How quickly people can access NHS treatments for a muscle wasting condition will be investigated by a North East MP who has lost family members to the disease.
Blaydon MP Dave Anderson, who lost his brother, sister, nephew and two nieces to Duchenne Muscular Dystrophy will take part in a Government review of the health service offer.
He said: “Each day makes a huge difference for families affected by muscle-wasting conditions, many of which are life-limiting. Families are waiting desperately for a potential drug that could treat their condition.”
It is hoped a drug which can slow the advance of the disease can be made available.
Mr Anderson said the drug would have made a huge difference to his family.
His brother Bill died age 48, his sister Joy at 53, his nieces Jackie and Joanne were 43 and 40 and his nephew Ian was just 19.
Mr Anderson added: “NHS England will soon announce its assessment of a treatment which could keep boys with Duchenne muscular dystrophy on their feet for longer and which will help delay the progression of this devastating condition.
“If NHS England refuses to fund this innovative drug then the announcement will mean very little. Ministers must determine how to fund treatments for rare diseases.
“Due to the small number of patients who would benefit, treatment costs are often much higher compared to more common conditions. Muscular dystrophy campaigners and myself are concerned that a lack of ring-fenced funding within the NHS for rare disease drugs could prevent treatments from reaching patients.
“I hope that fast access to a treatment is at the heart of this review.”

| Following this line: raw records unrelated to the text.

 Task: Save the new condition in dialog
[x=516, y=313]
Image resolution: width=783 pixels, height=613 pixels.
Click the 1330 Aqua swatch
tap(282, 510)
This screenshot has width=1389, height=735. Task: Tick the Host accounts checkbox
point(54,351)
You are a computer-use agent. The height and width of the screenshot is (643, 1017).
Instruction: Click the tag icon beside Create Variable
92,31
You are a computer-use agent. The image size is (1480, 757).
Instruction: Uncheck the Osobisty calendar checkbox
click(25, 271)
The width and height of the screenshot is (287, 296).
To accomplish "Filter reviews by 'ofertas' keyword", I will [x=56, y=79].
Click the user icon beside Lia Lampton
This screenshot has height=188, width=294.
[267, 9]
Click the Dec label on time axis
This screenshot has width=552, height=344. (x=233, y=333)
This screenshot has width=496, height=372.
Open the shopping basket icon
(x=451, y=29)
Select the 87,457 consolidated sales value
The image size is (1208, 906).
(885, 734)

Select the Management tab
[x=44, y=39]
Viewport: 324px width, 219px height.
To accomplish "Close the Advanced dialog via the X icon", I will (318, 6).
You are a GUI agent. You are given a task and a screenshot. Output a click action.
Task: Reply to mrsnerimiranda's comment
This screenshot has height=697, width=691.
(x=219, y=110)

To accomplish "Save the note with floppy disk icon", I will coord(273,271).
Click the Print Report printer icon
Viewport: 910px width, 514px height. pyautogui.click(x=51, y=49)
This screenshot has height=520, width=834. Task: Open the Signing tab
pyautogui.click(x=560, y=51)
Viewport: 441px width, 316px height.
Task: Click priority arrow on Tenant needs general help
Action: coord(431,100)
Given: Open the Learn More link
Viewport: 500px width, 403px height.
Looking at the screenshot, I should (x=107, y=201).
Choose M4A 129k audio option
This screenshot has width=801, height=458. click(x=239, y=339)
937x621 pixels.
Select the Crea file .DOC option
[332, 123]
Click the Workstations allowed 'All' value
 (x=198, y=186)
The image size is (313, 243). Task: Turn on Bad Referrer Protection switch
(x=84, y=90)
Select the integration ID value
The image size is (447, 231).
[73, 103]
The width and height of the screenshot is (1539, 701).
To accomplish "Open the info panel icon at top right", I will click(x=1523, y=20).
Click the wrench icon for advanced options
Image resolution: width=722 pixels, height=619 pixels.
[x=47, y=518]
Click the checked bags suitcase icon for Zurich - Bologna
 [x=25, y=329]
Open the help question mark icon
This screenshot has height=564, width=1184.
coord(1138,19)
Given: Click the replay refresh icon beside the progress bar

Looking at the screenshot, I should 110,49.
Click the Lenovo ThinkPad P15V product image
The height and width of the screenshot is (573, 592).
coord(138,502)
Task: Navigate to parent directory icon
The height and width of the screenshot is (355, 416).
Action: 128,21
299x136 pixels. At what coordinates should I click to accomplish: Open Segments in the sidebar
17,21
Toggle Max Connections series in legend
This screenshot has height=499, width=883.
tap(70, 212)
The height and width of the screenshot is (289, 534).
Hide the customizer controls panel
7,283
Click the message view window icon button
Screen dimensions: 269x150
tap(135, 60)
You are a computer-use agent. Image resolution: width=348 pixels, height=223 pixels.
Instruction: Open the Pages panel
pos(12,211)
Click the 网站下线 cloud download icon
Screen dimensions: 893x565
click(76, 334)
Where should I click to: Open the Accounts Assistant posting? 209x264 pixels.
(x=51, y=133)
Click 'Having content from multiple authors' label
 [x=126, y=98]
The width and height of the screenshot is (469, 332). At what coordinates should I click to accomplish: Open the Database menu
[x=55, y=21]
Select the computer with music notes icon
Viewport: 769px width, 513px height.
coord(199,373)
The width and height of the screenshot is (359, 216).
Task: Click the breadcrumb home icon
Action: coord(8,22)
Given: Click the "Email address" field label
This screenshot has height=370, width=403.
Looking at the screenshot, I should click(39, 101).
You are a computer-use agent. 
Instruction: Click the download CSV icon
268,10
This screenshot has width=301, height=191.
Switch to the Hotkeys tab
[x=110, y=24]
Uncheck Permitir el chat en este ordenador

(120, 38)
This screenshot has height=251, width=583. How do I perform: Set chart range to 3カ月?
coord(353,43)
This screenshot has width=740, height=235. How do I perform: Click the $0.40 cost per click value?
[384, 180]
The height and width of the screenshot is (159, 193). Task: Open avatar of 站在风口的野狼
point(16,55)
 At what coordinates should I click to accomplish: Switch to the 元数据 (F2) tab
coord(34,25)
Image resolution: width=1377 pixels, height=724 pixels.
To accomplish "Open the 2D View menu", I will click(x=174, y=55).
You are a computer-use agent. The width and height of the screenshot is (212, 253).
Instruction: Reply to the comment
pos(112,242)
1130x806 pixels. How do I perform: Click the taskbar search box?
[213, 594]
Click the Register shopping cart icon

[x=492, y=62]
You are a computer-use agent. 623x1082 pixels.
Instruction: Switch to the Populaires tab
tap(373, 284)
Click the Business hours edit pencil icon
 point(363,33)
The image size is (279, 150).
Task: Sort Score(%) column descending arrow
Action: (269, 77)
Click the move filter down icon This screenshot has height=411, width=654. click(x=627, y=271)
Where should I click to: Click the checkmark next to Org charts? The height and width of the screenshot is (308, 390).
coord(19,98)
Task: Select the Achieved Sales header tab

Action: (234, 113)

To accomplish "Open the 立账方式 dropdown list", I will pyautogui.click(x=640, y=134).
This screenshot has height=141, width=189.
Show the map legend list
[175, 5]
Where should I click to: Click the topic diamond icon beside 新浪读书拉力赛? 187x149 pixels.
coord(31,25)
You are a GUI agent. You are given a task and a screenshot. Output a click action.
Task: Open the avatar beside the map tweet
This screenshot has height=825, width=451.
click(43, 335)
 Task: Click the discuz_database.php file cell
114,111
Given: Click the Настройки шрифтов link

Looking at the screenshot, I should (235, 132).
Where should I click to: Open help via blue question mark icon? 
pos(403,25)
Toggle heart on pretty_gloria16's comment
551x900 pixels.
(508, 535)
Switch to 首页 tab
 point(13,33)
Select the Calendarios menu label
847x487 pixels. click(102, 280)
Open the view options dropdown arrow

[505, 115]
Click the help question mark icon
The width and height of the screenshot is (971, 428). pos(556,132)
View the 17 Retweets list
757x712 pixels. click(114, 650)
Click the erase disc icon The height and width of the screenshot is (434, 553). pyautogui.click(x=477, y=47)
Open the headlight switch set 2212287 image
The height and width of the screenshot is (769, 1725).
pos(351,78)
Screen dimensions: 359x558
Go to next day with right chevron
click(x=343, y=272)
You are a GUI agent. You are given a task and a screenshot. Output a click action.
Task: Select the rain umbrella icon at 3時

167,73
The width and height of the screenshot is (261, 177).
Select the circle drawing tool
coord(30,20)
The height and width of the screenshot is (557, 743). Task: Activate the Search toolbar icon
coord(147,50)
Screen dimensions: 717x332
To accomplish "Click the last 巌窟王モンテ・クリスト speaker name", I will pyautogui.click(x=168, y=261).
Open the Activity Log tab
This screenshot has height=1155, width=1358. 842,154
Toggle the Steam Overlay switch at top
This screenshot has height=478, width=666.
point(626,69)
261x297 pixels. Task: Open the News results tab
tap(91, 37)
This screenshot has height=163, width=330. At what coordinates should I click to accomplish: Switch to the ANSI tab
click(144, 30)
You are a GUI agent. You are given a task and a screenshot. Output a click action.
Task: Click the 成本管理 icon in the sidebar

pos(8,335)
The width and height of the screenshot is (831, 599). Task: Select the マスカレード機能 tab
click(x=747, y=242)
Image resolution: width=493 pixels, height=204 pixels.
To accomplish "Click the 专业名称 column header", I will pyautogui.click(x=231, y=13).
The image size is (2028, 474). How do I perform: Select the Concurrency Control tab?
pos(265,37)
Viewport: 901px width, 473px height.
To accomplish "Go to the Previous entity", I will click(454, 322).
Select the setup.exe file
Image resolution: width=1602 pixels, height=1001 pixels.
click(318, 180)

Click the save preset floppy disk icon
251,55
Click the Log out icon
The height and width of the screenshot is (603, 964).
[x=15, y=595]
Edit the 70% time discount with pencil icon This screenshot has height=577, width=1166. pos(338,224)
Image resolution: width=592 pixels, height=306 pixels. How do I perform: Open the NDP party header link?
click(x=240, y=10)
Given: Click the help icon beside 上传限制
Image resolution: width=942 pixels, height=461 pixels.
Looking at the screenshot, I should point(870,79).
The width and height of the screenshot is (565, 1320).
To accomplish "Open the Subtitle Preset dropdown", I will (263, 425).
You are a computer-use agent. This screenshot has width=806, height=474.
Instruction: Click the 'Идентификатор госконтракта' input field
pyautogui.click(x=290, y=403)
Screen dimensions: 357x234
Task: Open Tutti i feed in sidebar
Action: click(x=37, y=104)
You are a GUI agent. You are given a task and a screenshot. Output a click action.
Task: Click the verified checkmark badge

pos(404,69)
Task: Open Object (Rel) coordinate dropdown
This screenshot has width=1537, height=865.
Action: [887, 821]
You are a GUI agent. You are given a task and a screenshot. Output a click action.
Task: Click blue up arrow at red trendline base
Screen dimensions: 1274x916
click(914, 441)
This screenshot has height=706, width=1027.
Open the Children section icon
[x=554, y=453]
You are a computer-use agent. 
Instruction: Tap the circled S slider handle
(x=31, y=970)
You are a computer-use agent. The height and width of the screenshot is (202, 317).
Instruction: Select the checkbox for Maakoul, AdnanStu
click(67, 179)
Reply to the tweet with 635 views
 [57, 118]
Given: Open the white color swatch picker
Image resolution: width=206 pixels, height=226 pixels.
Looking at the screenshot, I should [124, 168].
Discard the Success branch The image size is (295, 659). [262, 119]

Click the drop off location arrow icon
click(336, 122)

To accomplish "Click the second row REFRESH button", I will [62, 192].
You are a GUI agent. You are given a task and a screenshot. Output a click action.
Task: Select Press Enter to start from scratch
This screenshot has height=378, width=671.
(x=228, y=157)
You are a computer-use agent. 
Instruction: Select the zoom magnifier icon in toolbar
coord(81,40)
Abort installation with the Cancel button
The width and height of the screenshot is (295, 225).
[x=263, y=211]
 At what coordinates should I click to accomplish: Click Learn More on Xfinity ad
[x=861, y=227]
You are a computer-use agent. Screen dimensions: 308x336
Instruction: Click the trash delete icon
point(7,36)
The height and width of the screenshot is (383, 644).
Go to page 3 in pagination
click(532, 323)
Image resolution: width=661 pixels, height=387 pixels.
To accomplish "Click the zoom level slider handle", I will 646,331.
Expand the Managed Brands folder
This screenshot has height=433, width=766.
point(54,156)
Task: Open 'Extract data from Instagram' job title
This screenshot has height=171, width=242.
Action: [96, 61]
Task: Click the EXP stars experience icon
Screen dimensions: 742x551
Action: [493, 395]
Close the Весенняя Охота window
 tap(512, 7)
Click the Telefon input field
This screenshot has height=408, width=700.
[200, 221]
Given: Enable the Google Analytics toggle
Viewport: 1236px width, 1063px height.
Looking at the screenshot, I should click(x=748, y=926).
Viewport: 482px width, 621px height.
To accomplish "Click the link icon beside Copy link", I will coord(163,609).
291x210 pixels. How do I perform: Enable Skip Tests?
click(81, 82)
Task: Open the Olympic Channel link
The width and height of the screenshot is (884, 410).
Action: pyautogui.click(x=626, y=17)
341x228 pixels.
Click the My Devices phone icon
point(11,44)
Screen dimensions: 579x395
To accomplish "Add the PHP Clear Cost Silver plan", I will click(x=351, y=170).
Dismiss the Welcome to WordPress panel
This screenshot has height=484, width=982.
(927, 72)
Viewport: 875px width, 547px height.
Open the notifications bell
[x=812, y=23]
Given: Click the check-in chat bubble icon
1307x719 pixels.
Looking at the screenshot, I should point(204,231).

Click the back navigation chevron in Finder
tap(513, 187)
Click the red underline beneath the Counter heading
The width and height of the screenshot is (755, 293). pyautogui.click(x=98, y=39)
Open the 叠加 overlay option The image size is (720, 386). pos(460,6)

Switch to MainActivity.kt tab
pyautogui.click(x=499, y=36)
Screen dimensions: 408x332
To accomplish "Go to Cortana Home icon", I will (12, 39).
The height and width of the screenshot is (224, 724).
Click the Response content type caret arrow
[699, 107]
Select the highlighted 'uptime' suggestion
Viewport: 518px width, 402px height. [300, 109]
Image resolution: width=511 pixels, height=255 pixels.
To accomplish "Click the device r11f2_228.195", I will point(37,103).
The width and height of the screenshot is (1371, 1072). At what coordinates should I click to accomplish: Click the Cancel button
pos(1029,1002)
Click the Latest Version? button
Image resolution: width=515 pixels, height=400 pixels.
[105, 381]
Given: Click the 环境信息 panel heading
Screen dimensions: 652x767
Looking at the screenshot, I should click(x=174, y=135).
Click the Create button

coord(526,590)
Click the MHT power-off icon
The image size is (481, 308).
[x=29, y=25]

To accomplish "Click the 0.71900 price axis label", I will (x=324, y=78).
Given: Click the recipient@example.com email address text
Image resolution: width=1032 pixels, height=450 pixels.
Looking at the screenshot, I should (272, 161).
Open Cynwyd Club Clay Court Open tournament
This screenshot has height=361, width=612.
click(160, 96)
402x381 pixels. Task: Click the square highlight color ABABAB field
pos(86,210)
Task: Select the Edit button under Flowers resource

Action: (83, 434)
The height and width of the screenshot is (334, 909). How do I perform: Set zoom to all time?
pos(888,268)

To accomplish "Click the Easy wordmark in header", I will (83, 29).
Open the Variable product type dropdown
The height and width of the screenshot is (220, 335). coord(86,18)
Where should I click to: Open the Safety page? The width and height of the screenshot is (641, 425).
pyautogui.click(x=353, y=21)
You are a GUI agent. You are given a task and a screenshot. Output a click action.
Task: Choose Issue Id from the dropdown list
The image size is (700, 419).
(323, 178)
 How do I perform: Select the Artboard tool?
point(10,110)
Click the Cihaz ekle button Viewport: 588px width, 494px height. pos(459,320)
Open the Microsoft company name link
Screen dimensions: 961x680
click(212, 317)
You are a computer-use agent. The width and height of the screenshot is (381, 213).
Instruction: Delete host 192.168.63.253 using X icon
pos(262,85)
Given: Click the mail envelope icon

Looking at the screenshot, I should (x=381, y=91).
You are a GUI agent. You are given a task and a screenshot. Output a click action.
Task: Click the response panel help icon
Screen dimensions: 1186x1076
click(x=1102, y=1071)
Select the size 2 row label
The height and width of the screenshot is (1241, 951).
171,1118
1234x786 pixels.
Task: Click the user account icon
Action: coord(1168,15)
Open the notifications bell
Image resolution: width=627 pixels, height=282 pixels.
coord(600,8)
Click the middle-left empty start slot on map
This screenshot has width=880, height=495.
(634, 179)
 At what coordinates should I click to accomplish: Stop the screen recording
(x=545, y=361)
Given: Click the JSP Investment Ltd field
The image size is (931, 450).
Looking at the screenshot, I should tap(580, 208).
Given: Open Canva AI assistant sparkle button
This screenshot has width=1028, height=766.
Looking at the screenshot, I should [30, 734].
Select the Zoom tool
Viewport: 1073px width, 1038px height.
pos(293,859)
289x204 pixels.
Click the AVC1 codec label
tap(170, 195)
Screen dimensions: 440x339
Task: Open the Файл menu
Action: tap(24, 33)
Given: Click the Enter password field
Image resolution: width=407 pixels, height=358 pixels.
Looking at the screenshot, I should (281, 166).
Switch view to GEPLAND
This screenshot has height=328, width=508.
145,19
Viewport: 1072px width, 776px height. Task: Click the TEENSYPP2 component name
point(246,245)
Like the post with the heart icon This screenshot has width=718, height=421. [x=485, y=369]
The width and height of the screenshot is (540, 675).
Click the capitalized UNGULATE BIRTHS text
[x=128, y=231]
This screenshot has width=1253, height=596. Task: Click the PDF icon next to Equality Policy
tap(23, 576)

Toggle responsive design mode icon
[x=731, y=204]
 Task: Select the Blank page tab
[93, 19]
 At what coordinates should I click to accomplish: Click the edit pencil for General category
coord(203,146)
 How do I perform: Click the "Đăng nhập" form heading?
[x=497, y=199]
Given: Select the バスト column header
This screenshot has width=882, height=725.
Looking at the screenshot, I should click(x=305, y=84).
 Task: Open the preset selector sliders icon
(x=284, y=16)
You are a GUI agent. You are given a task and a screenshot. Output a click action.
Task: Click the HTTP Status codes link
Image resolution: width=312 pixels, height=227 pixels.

Robert Meadowcroft, Chief Executive of the Muscular Dystrophy Campaign, said: “We welcome the Government’s commitment to review how access to treatments can be sped up.”
Minister for Life Sciences, George Freeman MP, said: “I fully appreciate the urgency facing families in waiting for a treatment to reach their child. As Minister for Life Sciences, I am committed to helping speed up access to potential treatments for families.
“I would like to pay tribute to the Muscular Dystrophy Campaign for the invaluable work they do in pressing for faster access to potential treatments.”